The strategy has proved robust. But the rise of nation-state hackers with the time, money, and motivation to target critical infrastructure, as well as the increasing use of internet-connected systems, means the past may well not be a reliable guide to the future.

Russia, in particular, has shown that it’s willing to weaponize software and deploy it against physical targets in Ukraine, which it has used as a testing ground for its cyber arms kit. And Triton’s deployment in Saudi Arabia shows that determined hackers will spend years of prodding and probing to find ways to drill through all those defensive layers.

Fortunately, the Saudi plant’s attackers were intercepted, and we now know a great deal more about how they worked. But it’s a sobering reminder that, just like other developers, hackers make mistakes too. What if the bug they inadvertently introduced, instead of triggering a safe shutdown, had disabled the plant’s safety systems just when a human error or other mistake had caused one of the critical processes in the plant to go haywire? The result could have been a catastrophe even if the hackers hadn’t intended to cause it.
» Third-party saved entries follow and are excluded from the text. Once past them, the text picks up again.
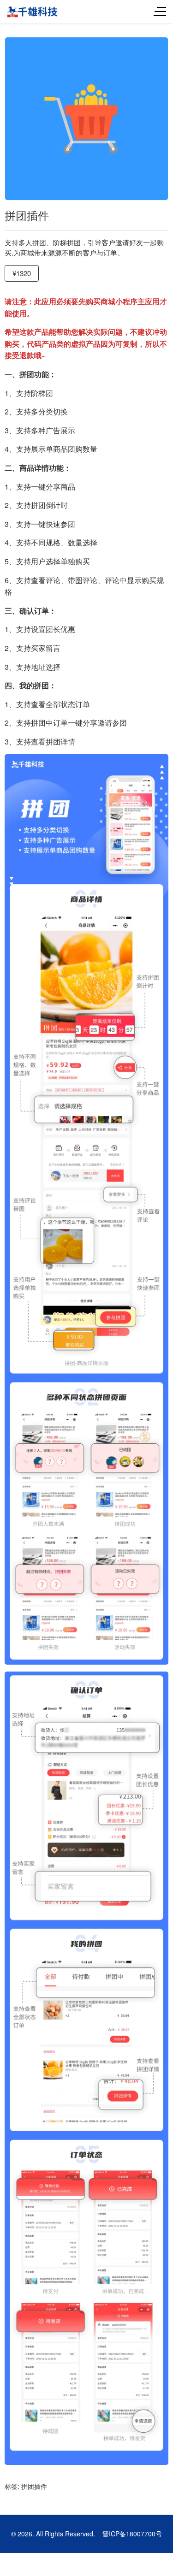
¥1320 (21, 273)
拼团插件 (34, 2486)
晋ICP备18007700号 (132, 2533)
Experts at places like the US’s Idaho National Laboratory are urging companies to revisit all their operations in the light of Triton and other cyber-physical threats, and to radically reduce, or eliminate, the digital pathways hackers could use to get to critical processes.

Businesses may chafe at the costs of doing that, but Triton is a reminder that the risks are increasing. Gutmanis thinks more attacks using the world’s most murderous malware are all but inevitable. “While this was the first,” he says, “I’d be surprised if it turns out to be the last.”